Tally how many lines of these entries hold the string "will". Return the number alone.

= Beginning of Section =

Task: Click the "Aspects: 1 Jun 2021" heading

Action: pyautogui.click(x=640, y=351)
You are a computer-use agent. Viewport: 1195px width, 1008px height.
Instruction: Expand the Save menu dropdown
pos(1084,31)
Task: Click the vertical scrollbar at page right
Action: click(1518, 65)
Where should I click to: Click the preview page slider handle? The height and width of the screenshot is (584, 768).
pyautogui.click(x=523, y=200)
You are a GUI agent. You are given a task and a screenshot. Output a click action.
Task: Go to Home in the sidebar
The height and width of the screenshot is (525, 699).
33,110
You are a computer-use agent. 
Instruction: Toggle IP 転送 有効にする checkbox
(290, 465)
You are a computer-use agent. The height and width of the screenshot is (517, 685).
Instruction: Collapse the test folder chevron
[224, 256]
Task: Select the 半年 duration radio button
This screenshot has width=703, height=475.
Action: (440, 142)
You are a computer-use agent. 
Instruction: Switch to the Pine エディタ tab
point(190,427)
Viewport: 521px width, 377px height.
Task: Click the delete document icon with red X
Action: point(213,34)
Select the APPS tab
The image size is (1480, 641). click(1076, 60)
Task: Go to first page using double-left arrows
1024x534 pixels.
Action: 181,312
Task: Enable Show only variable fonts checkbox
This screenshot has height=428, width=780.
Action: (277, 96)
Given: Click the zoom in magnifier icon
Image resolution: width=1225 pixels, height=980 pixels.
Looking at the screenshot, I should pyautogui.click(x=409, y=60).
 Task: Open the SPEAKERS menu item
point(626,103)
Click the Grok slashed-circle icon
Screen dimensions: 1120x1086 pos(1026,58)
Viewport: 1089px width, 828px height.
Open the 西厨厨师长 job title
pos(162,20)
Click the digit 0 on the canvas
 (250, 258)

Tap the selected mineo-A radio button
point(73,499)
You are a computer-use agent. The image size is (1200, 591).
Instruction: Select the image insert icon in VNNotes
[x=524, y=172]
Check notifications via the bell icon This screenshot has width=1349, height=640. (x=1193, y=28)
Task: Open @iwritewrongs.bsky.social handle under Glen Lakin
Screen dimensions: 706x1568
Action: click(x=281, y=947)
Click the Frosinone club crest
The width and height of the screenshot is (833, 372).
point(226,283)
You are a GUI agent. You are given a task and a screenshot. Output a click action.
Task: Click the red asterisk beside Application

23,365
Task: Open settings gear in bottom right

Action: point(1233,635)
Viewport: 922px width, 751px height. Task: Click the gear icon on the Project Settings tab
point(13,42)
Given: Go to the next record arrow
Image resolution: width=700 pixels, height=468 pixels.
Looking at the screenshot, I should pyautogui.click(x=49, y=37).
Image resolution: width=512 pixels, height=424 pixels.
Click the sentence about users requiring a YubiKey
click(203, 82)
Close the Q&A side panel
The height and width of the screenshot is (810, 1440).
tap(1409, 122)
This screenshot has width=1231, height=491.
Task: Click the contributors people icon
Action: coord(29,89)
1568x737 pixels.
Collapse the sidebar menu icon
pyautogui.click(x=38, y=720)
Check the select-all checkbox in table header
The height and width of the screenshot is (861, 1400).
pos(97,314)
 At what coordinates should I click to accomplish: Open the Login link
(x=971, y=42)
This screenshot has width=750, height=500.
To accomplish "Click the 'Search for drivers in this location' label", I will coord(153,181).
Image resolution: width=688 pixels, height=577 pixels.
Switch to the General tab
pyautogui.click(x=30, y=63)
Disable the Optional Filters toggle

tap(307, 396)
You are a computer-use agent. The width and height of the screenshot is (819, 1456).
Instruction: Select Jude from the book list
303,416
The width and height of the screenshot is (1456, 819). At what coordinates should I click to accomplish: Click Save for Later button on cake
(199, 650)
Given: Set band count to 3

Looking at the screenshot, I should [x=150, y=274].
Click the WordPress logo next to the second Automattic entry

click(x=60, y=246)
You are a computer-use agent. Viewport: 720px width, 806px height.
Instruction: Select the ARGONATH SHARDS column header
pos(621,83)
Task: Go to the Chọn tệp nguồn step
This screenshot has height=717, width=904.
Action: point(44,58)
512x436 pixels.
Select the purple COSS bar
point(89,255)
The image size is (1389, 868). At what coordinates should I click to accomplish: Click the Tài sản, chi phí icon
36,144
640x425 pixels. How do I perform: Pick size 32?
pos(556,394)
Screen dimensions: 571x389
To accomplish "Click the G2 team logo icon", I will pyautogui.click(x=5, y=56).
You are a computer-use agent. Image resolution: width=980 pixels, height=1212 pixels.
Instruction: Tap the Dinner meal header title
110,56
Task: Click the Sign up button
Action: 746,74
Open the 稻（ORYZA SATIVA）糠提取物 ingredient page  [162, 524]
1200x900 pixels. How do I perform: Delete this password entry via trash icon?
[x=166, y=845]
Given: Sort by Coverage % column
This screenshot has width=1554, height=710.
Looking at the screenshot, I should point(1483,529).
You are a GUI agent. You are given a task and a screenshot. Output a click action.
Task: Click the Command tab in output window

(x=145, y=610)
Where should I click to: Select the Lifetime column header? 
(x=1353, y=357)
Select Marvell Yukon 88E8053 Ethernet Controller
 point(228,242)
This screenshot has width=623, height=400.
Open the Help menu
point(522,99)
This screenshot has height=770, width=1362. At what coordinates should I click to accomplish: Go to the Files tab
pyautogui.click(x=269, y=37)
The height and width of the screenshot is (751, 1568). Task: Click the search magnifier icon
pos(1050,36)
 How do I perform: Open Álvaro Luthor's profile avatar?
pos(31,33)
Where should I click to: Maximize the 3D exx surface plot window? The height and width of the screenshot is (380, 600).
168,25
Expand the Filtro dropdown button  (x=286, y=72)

= End of Section =

**Exercise result:** 2